While I’m on the subject, what’s this I keep hearing about bottled beer in clear glass being doomed to get ‘light-struck’ and end up ‘skunked’? I haven’t looked at Shepherd Neame the same way since I started reading TBN’s reviews. I’ve had bottled beers that were flat and sour – which presumably was the result of the same kind of problem that makes cask beer go flat and sour – but never noticed a particular kind of bottled-beer ‘offness’, even in clear-glass bottled supermarket beers. (I remember thinking my last Gentleman Jack wasn’t terribly nice – it tasted a bit coarse and thrown-together – but I did think that was what it was meant to be like.)

So, has anyone got a handy listing of common ways for cask beer to taste wrong? And has anyone else had beer that tasted of gravy?



  1. Posted 10 March, 2011 at 11:40 pm | Permalink | Reply

    When a beer is overpoweringly bitter – really, really bitter; Kölsch-like levels of bitterness – is that something going wrong, or is it just a really bitter beer?

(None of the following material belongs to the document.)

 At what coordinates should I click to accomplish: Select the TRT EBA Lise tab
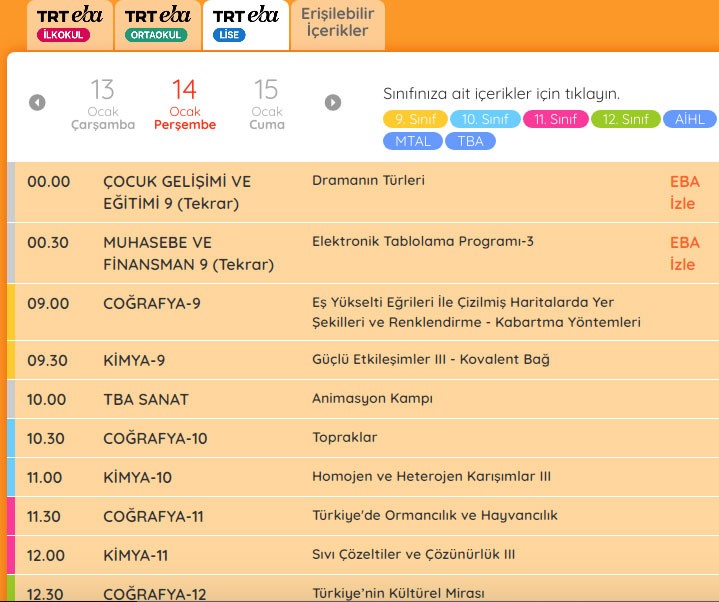tap(245, 25)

    Umm. “Kölsch-like levels of bitterness”? Is this a serious comment? A lot of this post has just flown over my head.

    • Phil
      Posted 11 March, 2011 at 1:48 pm | Permalink | Reply

      What can I say – I had a bottle of Kölsch once, found it very nearly undrinkably bitter and never wanted to try another. Maybe my tongue needs retuning.

      • Posted 11 March, 2011 at 2:18 pm | Permalink

        Which Kölsch was it? Are you sure it wasn’t Jever Pilsener?

      • Phil
        Posted 11 March, 2011 at 2:37 pm | Permalink

        Bollocks. Update applied.

        But how did you *know*?

      • Posted 11 March, 2011 at 3:05 pm | Permalink

        I’m just an annoying smart-arse.

  2. Posted 11 March, 2011 at 1:07 pm | Permalink | Reply

    The most common faults I encounter in cask beer:

    1. Underconditioned: it’s been allowed to go flat before serving, or has been on sale too long and has gone flat. This is made worse if the pub then tries to disguise the flatness by putting the beer through a tight sparkler.
    2. Flabbiness – the odd sort of bland creaminess you get in beer that’s under-hopped.
    3. Crystal malt
    4. Oxo cubes flavour, don’t know what causes this
    5. Vinegariness, particularly irritating when it’s just sour enough to be noticeable but not enough to take the pint back.

    • Posted 11 March, 2011 at 5:23 pm | Permalink | Reply

      Barm – 4. Dead yeast.

      • Posted 11 March, 2011 at 6:29 pm | Permalink

        Duh! Marmite, of course.

      • Posted 11 March, 2011 at 9:51 pm | Permalink

        Is that going to be what was going on in my gravy-flavoured beers? I remember being particularly struck by the gravy effect at a small and rather amateurish beer festival I went to a few years ago – everything I tried seemed to have spoiled in the same way.

  3. Posted 11 March, 2011 at 4:02 pm | Permalink | Reply

    re: gentleman jack – it is a strange one i agree, i wasn’t sure what to make of it either

  4. Posted 11 March, 2011 at 7:00 pm | Permalink | Reply

    And has anyone else had beer that tasted of gravy?

    Yes. Brew Dog Alpha Dog.

    • Posted 11 March, 2011 at 11:42 pm | Permalink | Reply

      5am Saint is the most gravyish to me, but I get it in the new version Punk IPA too.

  5. Posted 11 March, 2011 at 7:01 pm | Permalink | Reply

    PS. Glad the Koelsch mystery has been solved.

  6. Gav
    Posted 12 March, 2011 at 1:58 am | Permalink | Reply

    I often detect a hint of dirty mop in Caledonian 80/- used to get it in McEwans 80/- as well.

    What would cause a stale spice taste in a beer?

  7. Posted 12 March, 2011 at 9:53 am | Permalink | Reply

    It is nice to be able to say exactly what is wrong with a beer. You can learn all about the horrors of light strike in the safety of your own home, as I explained in this post.